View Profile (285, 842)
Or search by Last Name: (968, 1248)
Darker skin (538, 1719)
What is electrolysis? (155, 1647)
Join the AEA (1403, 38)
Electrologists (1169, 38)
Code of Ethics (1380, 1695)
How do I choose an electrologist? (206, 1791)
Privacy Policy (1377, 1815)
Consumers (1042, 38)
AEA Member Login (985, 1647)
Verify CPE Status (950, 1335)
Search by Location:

* _TASK STATEMENT_:
Output exactly the lines of the data that run from the one containing "Electrologists (1169, 38)" to the very last line, and no others.

* _RESULT OF THIS TASK_:
Electrologists (1169, 38)
Code of Ethics (1380, 1695)
How do I choose an electrologist? (206, 1791)
Privacy Policy (1377, 1815)
Consumers (1042, 38)
AEA Member Login (985, 1647)
Verify CPE Status (950, 1335)
Search by Location:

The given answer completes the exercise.